[Data extracts — start]
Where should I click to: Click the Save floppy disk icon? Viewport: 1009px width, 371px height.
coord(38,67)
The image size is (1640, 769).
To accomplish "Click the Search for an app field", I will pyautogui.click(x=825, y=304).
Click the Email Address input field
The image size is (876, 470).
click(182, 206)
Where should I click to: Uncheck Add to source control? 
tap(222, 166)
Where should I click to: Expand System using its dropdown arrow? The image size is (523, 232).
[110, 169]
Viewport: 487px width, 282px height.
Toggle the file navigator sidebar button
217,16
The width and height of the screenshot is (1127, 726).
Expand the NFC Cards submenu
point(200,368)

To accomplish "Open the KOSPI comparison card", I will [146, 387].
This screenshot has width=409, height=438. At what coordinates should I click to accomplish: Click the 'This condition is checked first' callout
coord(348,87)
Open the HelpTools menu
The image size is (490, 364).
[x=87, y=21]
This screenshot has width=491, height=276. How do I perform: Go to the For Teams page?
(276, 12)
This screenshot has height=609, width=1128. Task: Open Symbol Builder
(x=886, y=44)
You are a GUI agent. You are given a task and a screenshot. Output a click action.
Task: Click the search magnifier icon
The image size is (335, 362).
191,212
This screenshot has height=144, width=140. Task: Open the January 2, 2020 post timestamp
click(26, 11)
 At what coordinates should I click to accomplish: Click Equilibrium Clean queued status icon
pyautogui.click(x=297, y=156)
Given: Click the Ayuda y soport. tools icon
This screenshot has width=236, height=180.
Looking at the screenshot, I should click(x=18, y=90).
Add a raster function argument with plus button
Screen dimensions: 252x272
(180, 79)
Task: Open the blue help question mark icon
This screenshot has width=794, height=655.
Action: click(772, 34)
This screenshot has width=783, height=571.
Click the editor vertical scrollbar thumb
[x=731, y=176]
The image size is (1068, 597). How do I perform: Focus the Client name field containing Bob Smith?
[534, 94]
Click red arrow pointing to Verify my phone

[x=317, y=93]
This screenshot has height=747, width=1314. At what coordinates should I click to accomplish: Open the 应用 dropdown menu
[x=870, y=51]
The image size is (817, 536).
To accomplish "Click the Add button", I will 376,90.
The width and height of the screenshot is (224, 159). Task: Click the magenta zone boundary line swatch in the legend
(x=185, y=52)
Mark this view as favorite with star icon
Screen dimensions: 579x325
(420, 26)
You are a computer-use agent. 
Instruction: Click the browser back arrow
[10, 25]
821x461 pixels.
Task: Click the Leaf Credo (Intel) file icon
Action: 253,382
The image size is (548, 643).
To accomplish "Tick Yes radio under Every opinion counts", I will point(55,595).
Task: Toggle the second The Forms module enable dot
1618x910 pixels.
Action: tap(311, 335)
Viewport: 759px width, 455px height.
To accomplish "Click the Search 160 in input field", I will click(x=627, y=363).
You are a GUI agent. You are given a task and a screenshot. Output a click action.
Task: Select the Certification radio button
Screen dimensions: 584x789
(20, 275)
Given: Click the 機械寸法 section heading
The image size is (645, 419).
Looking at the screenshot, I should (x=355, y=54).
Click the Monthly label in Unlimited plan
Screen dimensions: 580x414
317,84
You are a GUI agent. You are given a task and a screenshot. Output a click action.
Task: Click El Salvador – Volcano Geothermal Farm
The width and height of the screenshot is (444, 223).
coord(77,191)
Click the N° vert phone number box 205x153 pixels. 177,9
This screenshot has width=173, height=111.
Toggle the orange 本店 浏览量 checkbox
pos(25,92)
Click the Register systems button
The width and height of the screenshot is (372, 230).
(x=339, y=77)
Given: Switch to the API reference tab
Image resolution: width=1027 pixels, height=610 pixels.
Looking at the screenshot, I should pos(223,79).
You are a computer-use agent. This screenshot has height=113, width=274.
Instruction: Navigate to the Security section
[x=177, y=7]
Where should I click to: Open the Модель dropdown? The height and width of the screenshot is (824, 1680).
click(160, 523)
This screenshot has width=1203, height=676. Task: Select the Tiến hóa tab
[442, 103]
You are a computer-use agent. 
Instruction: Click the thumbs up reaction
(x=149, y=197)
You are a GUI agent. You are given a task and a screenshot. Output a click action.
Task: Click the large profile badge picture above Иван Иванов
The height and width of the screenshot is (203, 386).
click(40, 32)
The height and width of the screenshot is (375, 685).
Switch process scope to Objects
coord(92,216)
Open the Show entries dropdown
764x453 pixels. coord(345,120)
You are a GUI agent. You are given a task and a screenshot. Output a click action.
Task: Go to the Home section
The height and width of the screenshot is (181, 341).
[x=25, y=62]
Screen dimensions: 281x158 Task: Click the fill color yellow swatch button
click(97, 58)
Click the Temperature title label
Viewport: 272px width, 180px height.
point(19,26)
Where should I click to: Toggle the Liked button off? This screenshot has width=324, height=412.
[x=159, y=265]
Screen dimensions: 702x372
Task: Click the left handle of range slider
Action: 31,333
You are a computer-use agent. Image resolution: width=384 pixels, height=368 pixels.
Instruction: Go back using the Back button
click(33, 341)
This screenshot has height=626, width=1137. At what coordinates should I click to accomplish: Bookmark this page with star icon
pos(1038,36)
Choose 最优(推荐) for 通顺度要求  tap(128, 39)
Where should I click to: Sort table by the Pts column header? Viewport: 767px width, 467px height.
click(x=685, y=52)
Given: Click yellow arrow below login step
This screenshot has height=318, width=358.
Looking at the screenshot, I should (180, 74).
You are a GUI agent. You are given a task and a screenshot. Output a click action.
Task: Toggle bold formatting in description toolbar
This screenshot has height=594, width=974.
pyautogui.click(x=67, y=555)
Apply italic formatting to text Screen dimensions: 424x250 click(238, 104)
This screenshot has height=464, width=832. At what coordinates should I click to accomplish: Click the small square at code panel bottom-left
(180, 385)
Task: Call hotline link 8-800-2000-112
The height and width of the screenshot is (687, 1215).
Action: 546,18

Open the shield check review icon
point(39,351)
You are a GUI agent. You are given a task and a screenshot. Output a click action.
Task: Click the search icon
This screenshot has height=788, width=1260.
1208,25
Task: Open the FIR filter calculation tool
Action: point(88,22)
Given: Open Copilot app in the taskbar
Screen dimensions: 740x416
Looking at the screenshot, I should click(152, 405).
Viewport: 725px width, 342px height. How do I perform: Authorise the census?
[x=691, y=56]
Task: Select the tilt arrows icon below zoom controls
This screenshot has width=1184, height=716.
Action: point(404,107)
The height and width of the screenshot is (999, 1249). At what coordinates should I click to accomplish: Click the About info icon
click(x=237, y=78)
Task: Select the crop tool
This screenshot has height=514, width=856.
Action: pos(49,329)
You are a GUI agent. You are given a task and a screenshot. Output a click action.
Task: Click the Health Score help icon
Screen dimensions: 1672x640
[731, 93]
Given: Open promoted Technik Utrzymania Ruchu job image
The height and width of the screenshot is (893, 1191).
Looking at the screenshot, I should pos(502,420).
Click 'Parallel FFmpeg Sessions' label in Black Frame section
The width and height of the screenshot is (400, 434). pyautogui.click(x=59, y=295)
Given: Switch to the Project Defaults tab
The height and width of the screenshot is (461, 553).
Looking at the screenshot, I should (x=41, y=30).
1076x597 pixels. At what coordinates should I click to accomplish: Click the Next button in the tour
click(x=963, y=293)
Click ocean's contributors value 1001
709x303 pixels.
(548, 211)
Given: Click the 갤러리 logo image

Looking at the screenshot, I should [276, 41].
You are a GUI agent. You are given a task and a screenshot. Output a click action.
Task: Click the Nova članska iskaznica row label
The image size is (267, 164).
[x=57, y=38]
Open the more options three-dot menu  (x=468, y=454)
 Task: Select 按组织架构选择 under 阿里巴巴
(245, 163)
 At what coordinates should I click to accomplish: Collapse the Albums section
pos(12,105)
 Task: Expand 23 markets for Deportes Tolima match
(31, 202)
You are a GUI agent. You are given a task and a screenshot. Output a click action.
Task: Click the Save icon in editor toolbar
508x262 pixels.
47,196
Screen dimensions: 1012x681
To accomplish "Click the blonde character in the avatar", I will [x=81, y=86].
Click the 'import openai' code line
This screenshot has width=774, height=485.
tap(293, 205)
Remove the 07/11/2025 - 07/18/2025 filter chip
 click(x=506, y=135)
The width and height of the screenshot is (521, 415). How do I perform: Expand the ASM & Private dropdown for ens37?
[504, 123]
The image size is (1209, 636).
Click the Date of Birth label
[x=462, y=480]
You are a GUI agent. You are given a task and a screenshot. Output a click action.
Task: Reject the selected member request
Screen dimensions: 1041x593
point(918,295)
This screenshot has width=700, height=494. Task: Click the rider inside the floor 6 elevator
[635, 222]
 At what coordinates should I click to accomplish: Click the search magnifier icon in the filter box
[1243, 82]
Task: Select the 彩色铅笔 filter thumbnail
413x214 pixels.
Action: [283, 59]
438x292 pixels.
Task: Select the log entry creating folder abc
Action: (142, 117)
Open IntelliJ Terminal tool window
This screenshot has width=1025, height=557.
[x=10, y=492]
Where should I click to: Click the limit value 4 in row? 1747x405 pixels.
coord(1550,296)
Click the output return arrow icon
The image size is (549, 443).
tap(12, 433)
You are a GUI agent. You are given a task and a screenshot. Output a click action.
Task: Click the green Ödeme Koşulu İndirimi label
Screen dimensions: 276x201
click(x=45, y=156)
[Data extracts — finish]
• Problem requirements:
This exercise requires the number of lines in the entries holding the word "toolbar", written alone.

• Result of the exercise:
2